[[ SELECTED EXCERPT open ]]

Public sector organizations must step back and seriously revise the way they think about security. It’s no longer a single firewall serving as a choke point to protect data — instead, there needs to be authentication and other security protocols spread across the hybrid data center as part of the IT modernization process.
3. Achieve greater efficiency by adopting modern technologies.
State and local government IT organizations experiencing an infrastructure refresh might feel as if they’ve been transported into the future by the advances in modern technology. IT modernization delivers a dramatic spike in overall efficiency through consolidation, energy-saving operation and performance gains made possible by leading-edge data center solutions.
WWT and its longtime partner Intel can be instrumental in the planning and deployment of such an infrastructure refresh. Intel technology is at the heart of WWT’s data center solutions, offering:
- Exponentially faster processing capabilities in smaller, lighter server units powered by the 2nd Generation Intel® Xeon® Scalable processor.
- Near-instant data storage and retrieval enabled by Intel® Optane™ persistent memory and Intel® Optane™ SSDs.
- Gigabit connectivity via Intel® technologies for networking.
When paired with an end-user device refresh, IT modernization can also allow for remotely managed security — a powerful benefit for organizations in today’s work-from-home paradigm. And finally, deploying a more efficient data center helps agencies to enjoy new operational efficiencies — doing more with fewer human resources so they can focus on other essential public service duties instead of IT.
4. Enabling Smart Government as the future of responsive public service.
The term “Smart Government” refers to how public sector organizations manage the job of providing government services. Assisted by intelligently networked information and communication technologies, smart governments leverage innovations such as artificial intelligence and the Internet of Things (IoT). They can entail a variety of interrelated “smart” concepts, such as:
- Smart Ecosystems that tap into the collective ingenuity of private sector business, schools, groups and even individuals.

[[ SELECTED EXCERPT closed ]]

• **TASKS AND EXERCISES**
1 - Copy from the passage on public sector IT modernization, from "WWT and its" up to and including "Intel® Optane™ SSDs.".
2 - Answer these questions using the passage on public sector IT modernization:
(a) According to the passage, what is security no longer?
(b) Which processor powers the smaller, lighter server units?
(c) Which two innovations do smart governments leverage?
3 - Go on with the passage on public sector IT modernization, picking up after its final line.

[[ DATASET EXCERPTS open ]]

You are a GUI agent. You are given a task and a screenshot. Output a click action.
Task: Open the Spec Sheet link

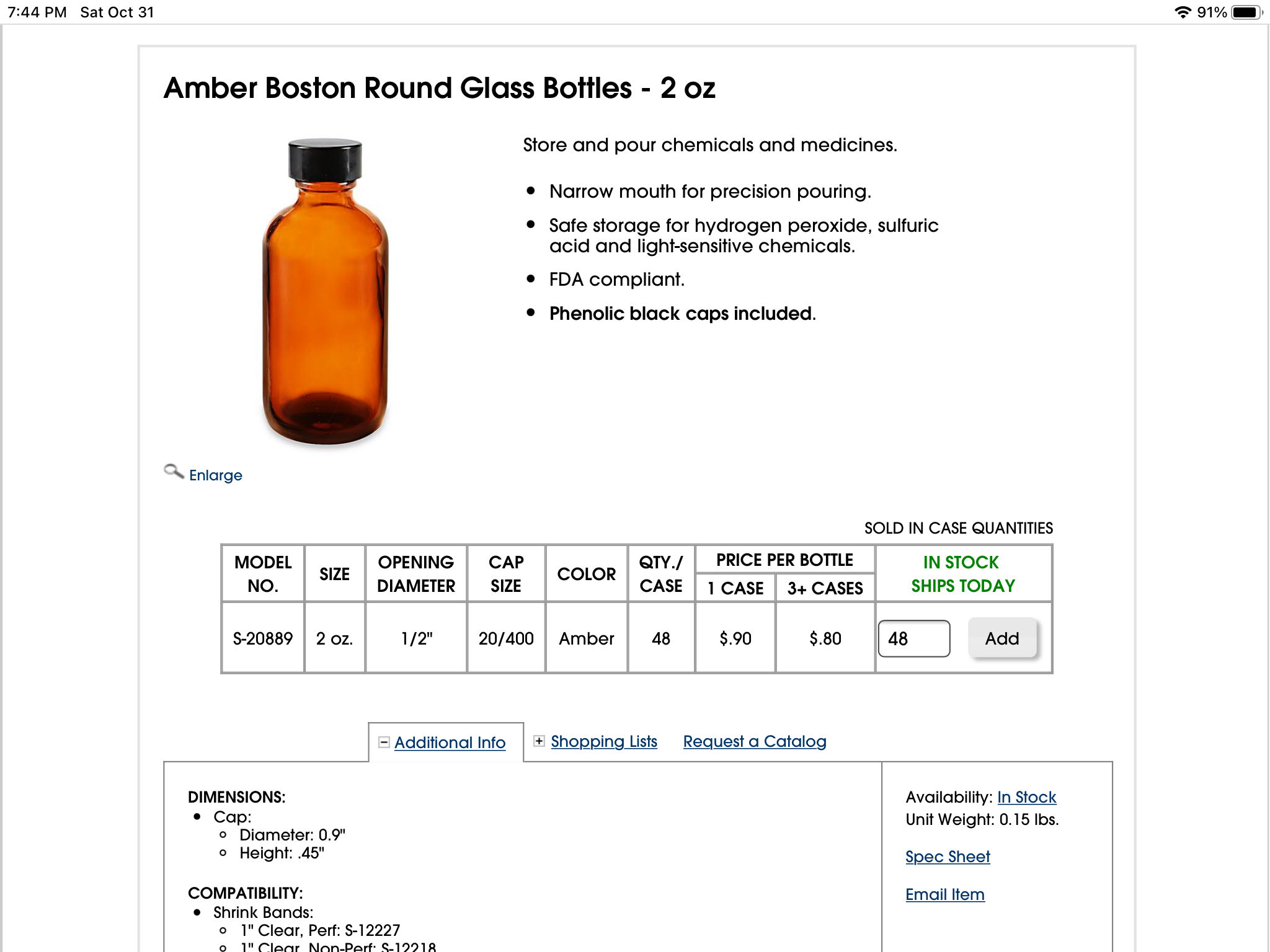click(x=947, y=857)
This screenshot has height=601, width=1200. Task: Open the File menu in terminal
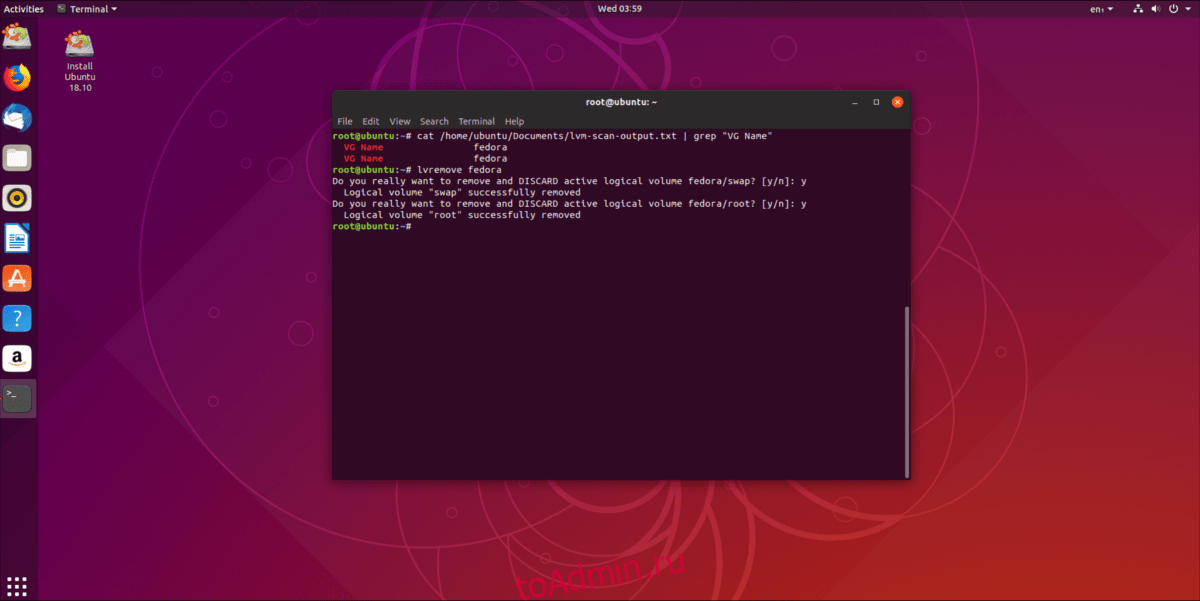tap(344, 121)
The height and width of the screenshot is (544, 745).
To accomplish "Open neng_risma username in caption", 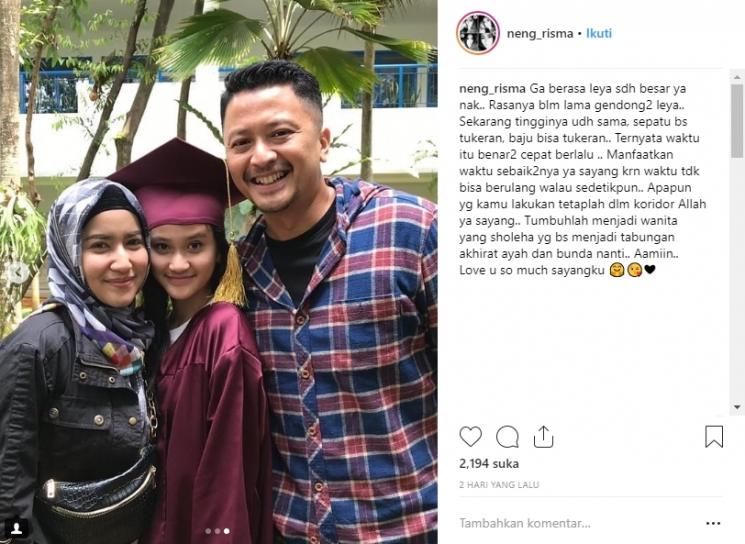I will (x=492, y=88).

[[ DATASET EXCERPTS closed ]]

• **RESPONSES IN ORDER**
1 -
WWT and its longtime partner Intel can be instrumental in the planning and deployment of such an infrastructure refresh. Intel technology is at the heart of WWT’s data center solutions, offering:
- Exponentially faster processing capabilities in smaller, lighter server units powered by the 2nd Generation Intel® Xeon® Scalable processor.
- Near-instant data storage and retrieval enabled by Intel® Optane™ persistent memory and Intel® Optane™ SSDs.

2 -
(a) A single firewall serving as a choke point to protect data.
(b) The 2nd Generation Intel® Xeon® Scalable processor.
(c) Artificial intelligence and the Internet of Things (IoT).

3 -
- Smart Connectivity and data that enables government to access cyber resources such as IoT to make data-driven decisions.
- Smart Platform and engagement in an info-sharing partnership between public, private and individual entities for greater civic participation and more informed decision-making.
But, even the smartest organizations will require a powerful, flexible platform on which to govern — the kind that only a well-planned modern IT infrastructure can provide.
The necessity for IT modernization is here; the opportunity is now.
The events of 2020 have been a wake-up call for state and local governments everywhere to finally address their technology shortcomings — especially when individual employees were forced to press their own devices and consumer-grade home networks into service. Many organizations rushed to the cloud at great expense and must now step back and rethink their whole approach as they seek a more permanent, cost-effective data center solution to meet present and future needs.
WWT can help plan a sensible IT modernization and hybrid cloud strategy employing automation to scale quickly. In this way, state and local governments can fulfill their public responsibilities more securely, efficiently, intelligently and cost-effectively — delivering meaningful service through Smart Government.